Background: The protective effect of immunization using Iranian Lizard Leishmania (ILL) mixed with CpG oligo-deoxynucleotides (CpG-ODN) was demonstrated in a previous study. Here, we report the effect of leishmanization using ILL mixed with chitin microparticles (CMPs) as an adjuvant against L. major infection in BALB/c mice. Methods: Briefly, 2 x 10(7) live ILL were mixed with 10 mu g CMPs (<40 mu m in size) (ILL+CMP) and were injected subcutaneously into the right footpad of BALB/c mice. Three control groups were included in the study and received ILL, chitin, and PBS respectively. Three weeks later, mice were challenged with 2 x 10(5) live L. major(EGFP) promastigotes, which were inoculated into the left footpad. The infection course was monitored using footpad swelling measurement and in vivo imaging. Eleven weeks after the challenge, all mice were sacrificed and parasite burden was measured in the spleen and the draining lymph node using three different methods including real-time PCR, flow cytometry, and direct fluorescent microscopy. In addition, cytokines levels (IFN-gamma and IL-10), and nitric oxide production were assayed in splenocytes. Results: Mice immunized with ILL+CMP had a smaller footpad diameter in comparison to control groups and notably, no lesion was developed at the inoculation site. Additionally, in vivo imaging study revealed that there was no detectable fluorescence in the ILL+CMP group footpad by the end of the tenth week.
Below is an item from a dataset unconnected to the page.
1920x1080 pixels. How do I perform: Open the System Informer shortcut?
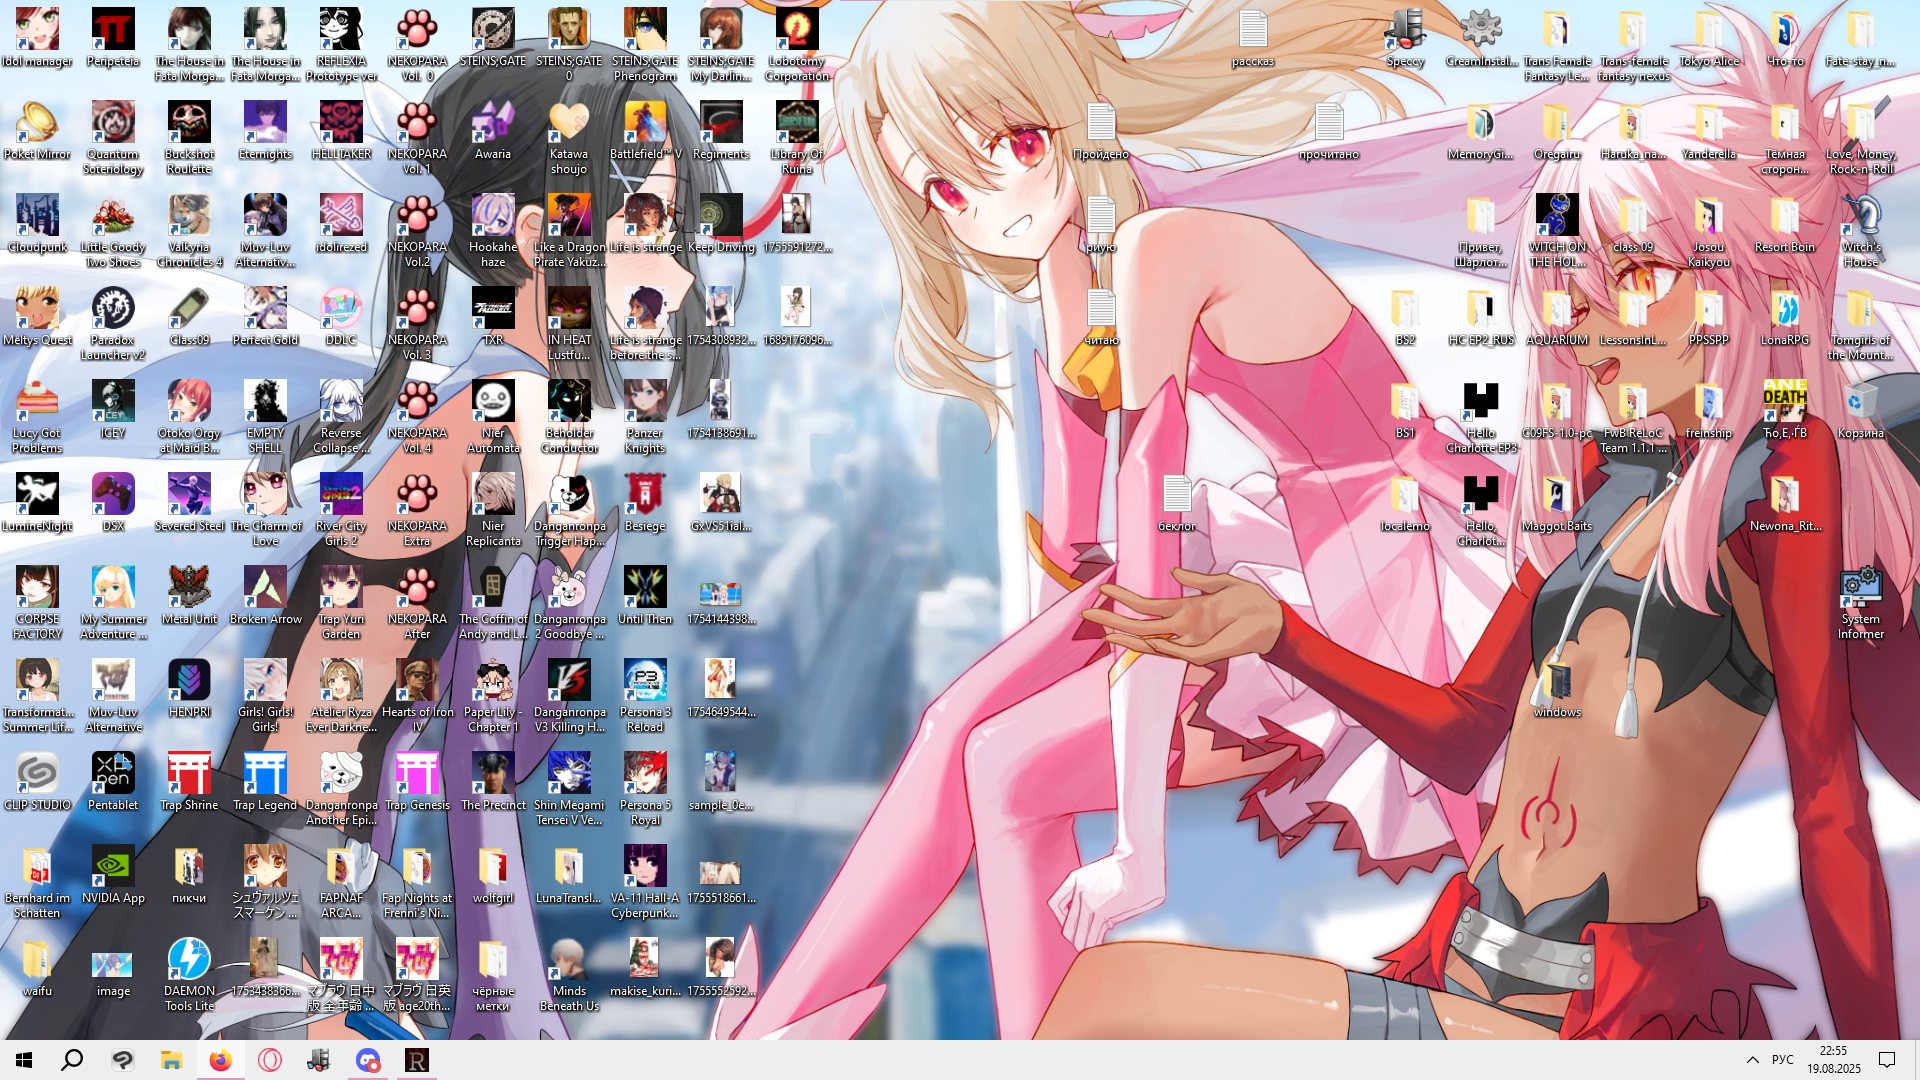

This finding was confirmed by three methods used for parasite burden assays. Moreover, higher IFN-gamma level was observed in mice immunized with ILL+CMP in comparison with other groups. On the other hand, nitric oxide concentration was higher in the ILL control group. Conclusion: ILL mixed with chitin microparticles is an effective vaccine against leishmaniasis in BALB/c mice. This vaccine is able to induce an adequate immune response to decrease the parasite burden and prevent lesion formation. Further studies are needed to evaluate long-lasting immunity, especially in experimental outbreed models.